> WHAT TO DO: Output the lines from the one containing "This screenshot has" through the one containing "sidebar-icon is located", inclusive, reproducing them verbatim.

> SUPPLIED RECORDS:
##############################

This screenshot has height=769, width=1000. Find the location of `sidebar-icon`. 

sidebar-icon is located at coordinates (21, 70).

##############################

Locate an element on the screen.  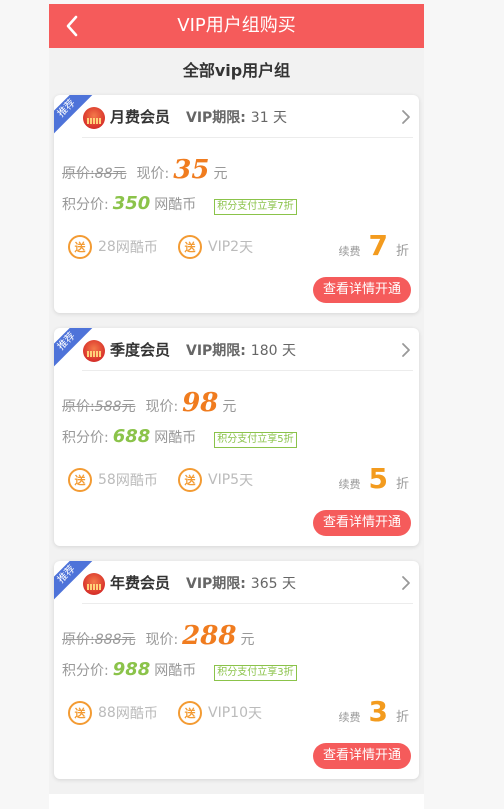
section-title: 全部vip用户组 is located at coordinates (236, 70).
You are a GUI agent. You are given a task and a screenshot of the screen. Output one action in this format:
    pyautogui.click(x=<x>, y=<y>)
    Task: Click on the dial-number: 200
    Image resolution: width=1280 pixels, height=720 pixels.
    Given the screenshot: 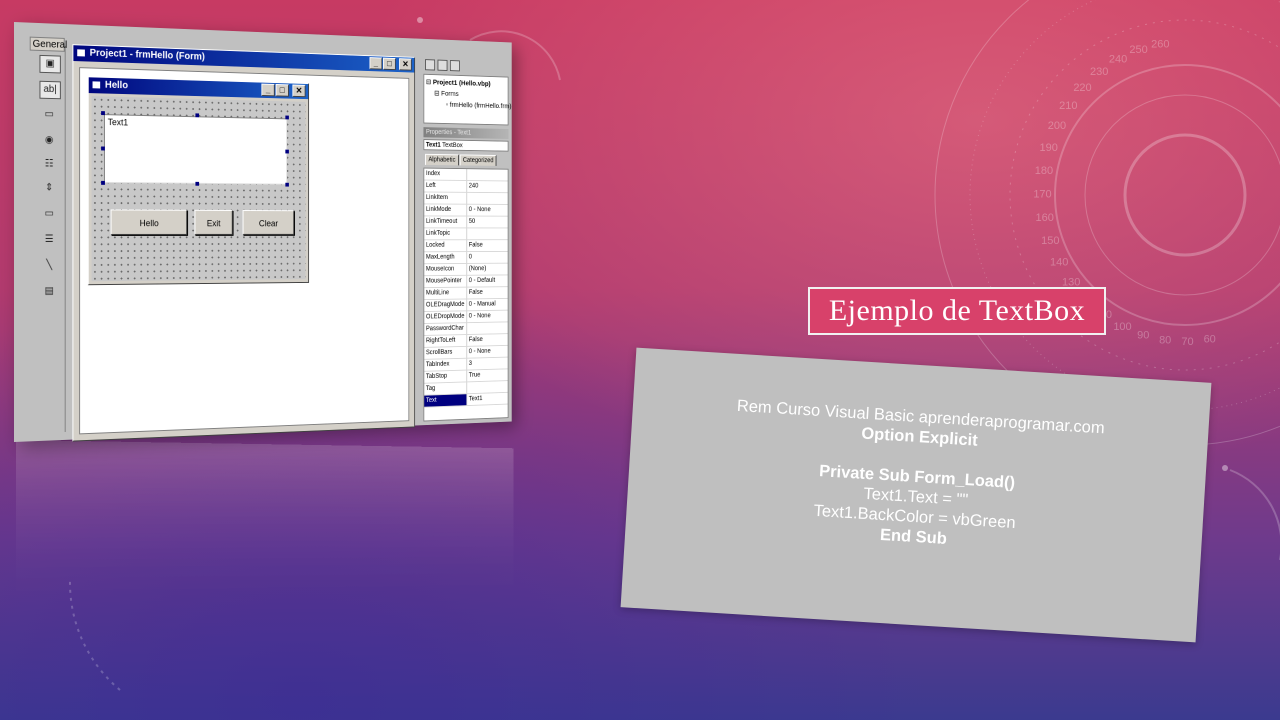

##############################

> ANSWER TO THE EXERCISE:
This screenshot has height=769, width=1000. Find the location of `sidebar-icon`. 

sidebar-icon is located at coordinates (21, 70).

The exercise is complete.